• Goal:
Summarize the Postgres internals excerpt in two sentences.

— BEGIN Selected extract —

Postgres Internals: How Postgres Stores and Retrieves Your Data

Do you ever wonder what happens between the moment you execute your query and when you get your results? Postgres query execution is a beautifully orchestrated process that involves parsing, planning, and execution, with the query planner making critical decisions about how to retrieve your data efficiently.

In this post, I'm going to show you how this works behind the scenes. But to understand how Postgres retrieves data, we first need to understand how it stores data, and the two are more connected than you might think.

A Simple Users Table

Let's keep everything simple. Imagine we have a basic users table, that has this structure:

CREATE TABLE users (
  id       SERIAL PRIMARY KEY,
  username VARCHAR(50) UNIQUE NOT NULL
);
        
CREATE INDEX index_users_username ON users (username);

We are going to use this users table to break down inner Postgres mechanisms.

1. How Postgres Stores Data on Disk

Before we get into the details of how Postgres fetches data, we should first look at how that data is actually stored on disk. Understanding the storage method is crucial for figuring out why some queries are slow even when you have the right indexes in place.

Postgres uses 8192-byte (8 KB) fixed-size blocks, known as pages, for data storage. This size works well with operating system page sizes (usually 4 KB) and disk sector sizes, providing a good balance between I/O efficiency and space. It's configurable at compile time, but almost nobody changes it.

— END Selected extract —
— BEGIN Record excerpts —

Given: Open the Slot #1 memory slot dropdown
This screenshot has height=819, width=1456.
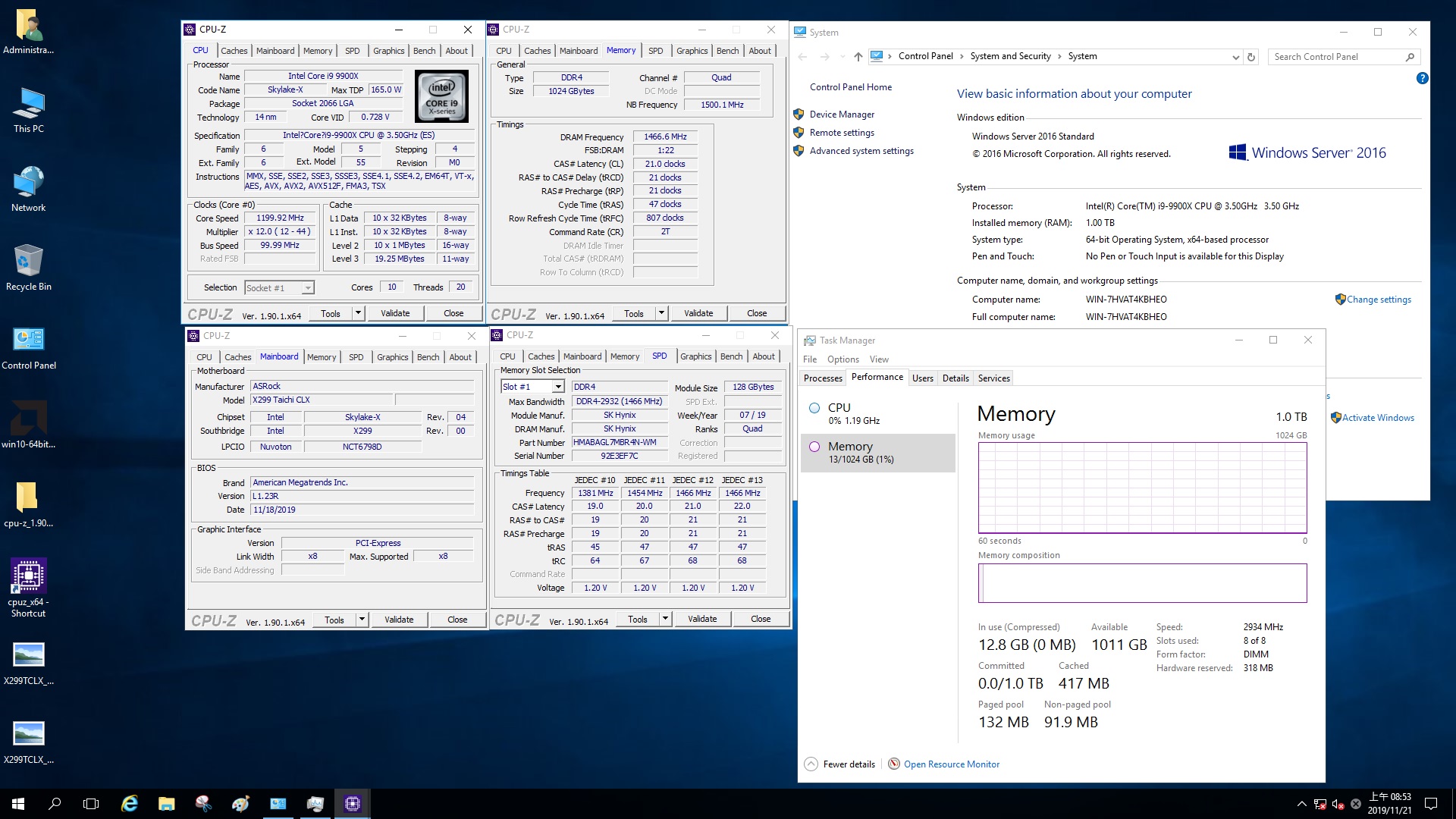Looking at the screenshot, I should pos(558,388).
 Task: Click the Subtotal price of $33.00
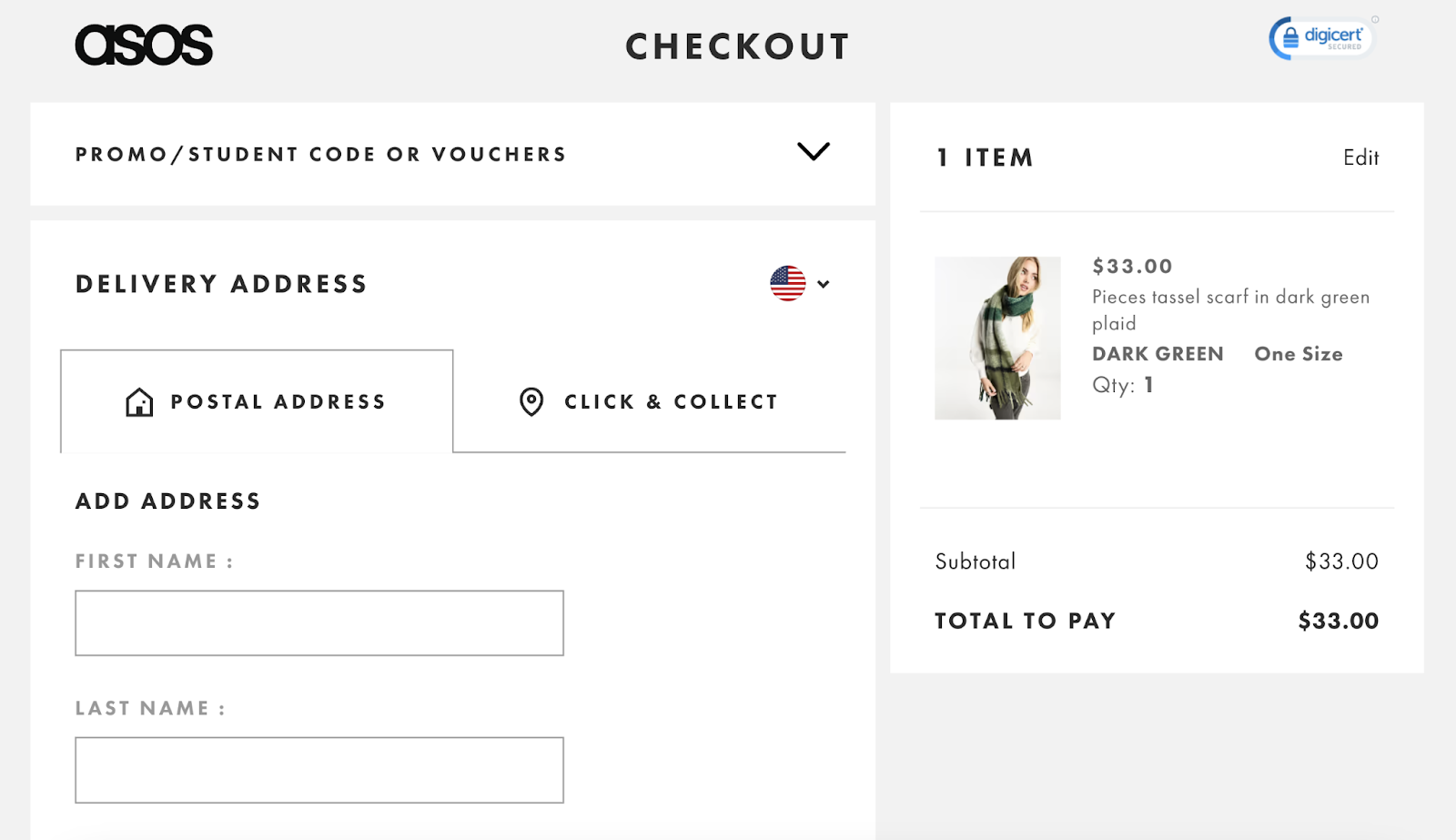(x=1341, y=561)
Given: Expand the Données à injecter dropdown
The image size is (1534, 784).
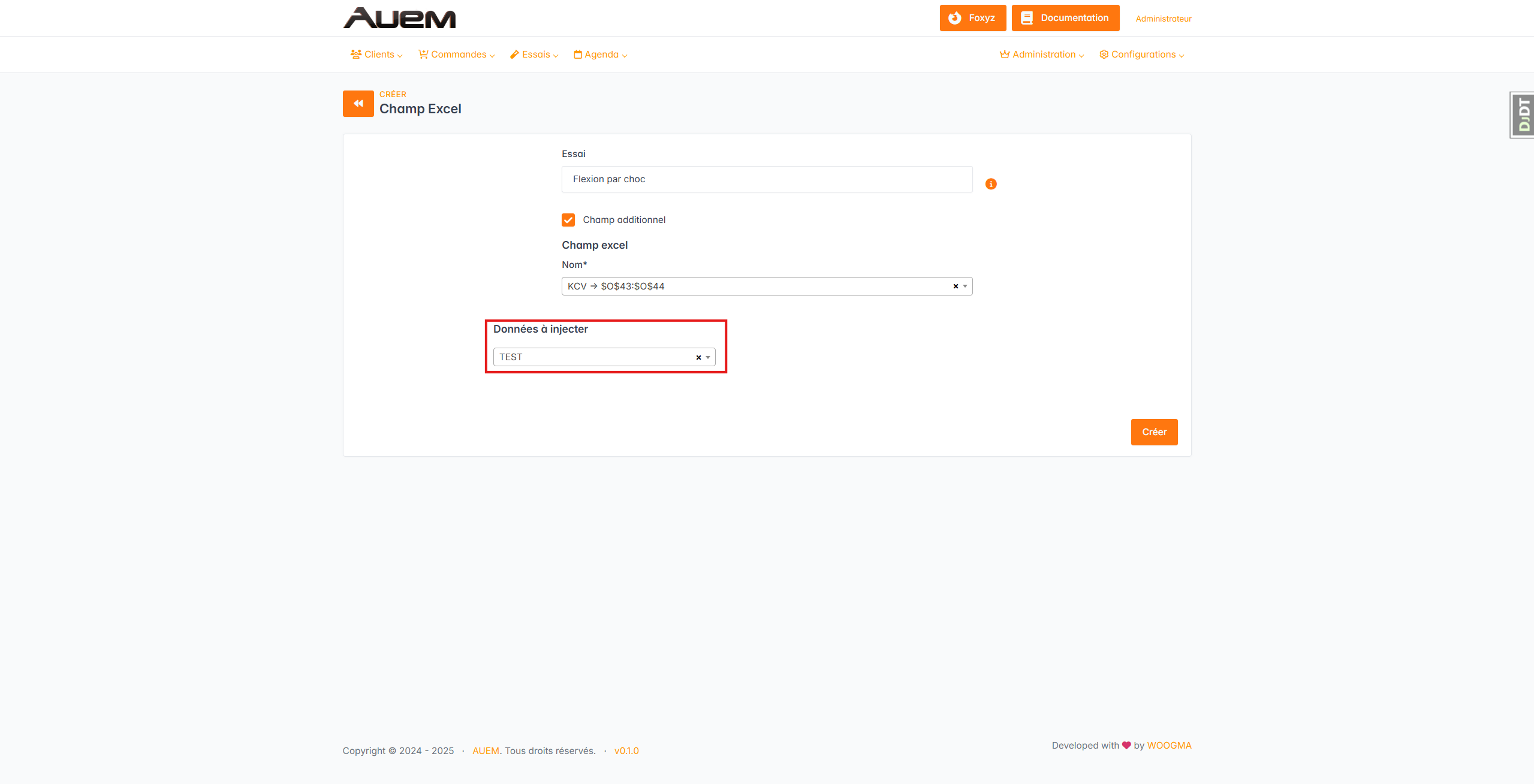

— END Record excerpts —

• Solution to this exercise:
Postgres runs a query by parsing, planning and executing it, and understanding how it retrieves data requires first understanding how it stores data, which is illustrated with a simple users table that has an id and an indexed, unique username. Postgres stores data on disk in fixed-size 8192-byte (8 KB) blocks called pages, a size that balances I/O efficiency and space, suits operating system page and disk sector sizes, and can be changed at compile time though almost nobody does.